Late into the night, Sadr City is still bustling with life. There's no sign of the curfew that shuts down the rest of Baghdad in the early evening, CBS News chief foreign correspondent Lara Logan reports.

The shops and the market are open, and everybody can go and come back to their homes safely.

The vast Shiite slum of 3 million, which from time to time experiences big bombing attacks like one that killed dozens of people last Saturday, is still one of the most secure areas in a city ravaged by violence.

It's not because of Iraq's police or the U.S. Army; it's because of the local men, with weapons out of sight, who enforce order on every street. They are the Mehdi army, a militia founded by Shiite cleric Moqtada al-Sadr, a man who has twice sent gunmen into battle against the United States.

To Sadr City's Shiites, the Mehdi army are their protectors. But to Iraq's Sunni minority, they are the executioners behind most of the sectarian killings dividing Iraq.

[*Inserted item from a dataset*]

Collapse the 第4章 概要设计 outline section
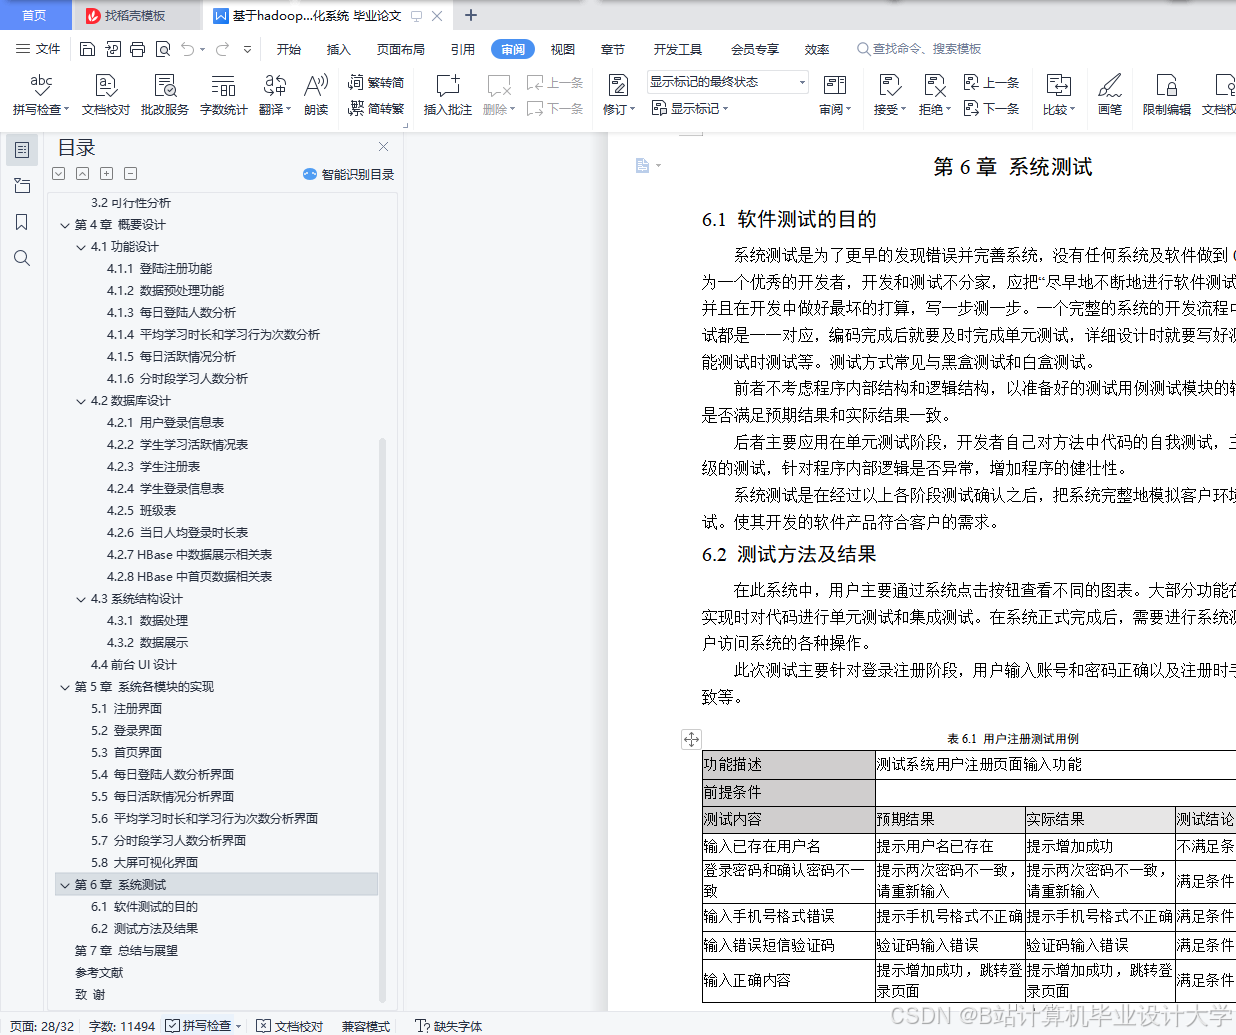This screenshot has height=1035, width=1236. [x=64, y=224]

A young Mehdi army fighter tells CBS News that the Mehdi army is doing everything in Sadr City that the Iraqi government is not doing. The Mehdi army is responsible for security, for justice and for social services, he says. In that way, the army is operating much like Lebanon's Hezbollah.

Moqtada al-Sadr's local government was in action at a social services office, where officials were handing out supplies to people in need. There were three women outside the office, all desperate and penniless. They said they had nowhere else to go.

"Moqtada is very good with us," one woman says. "Everything comes from him."

The more powerful al-Sadr becomes, the more of a problem he is for the United States. He's part of the most powerful faction in the Iraqi parliament and now controls four ministries, including health.

In fact, U.S. officials say Iraq's entire health care system has been hijacked by Sadr's Mehdi army militia. Mehdi gunmen now guard hospitals across Baghdad and it's Sadr — not the government — who gets the credit for all medical services provided.

"We thank al-Sadr's department because they help these people," Dr. Haider says. "They do everything for them."

The U.S. military has been reluctant to tackle Sadr and his militia head on because of the power he wields both in government and on the street.

But U.S. and Iraqi leaders agree sectarian death squads are now the No. 1 threat to Iraq, and all militias, including the Mehdi army, have to be disarmed.

One Mehdi Army fighter said that if the Iraqi government were to say they have to give in their weapons, they would talk with the government. But the fighter says it would "never happen" that the government would say there could be no more militias.

If he's right, it may be impossible to stop this increasingly divided country from splitting along sectarian lines.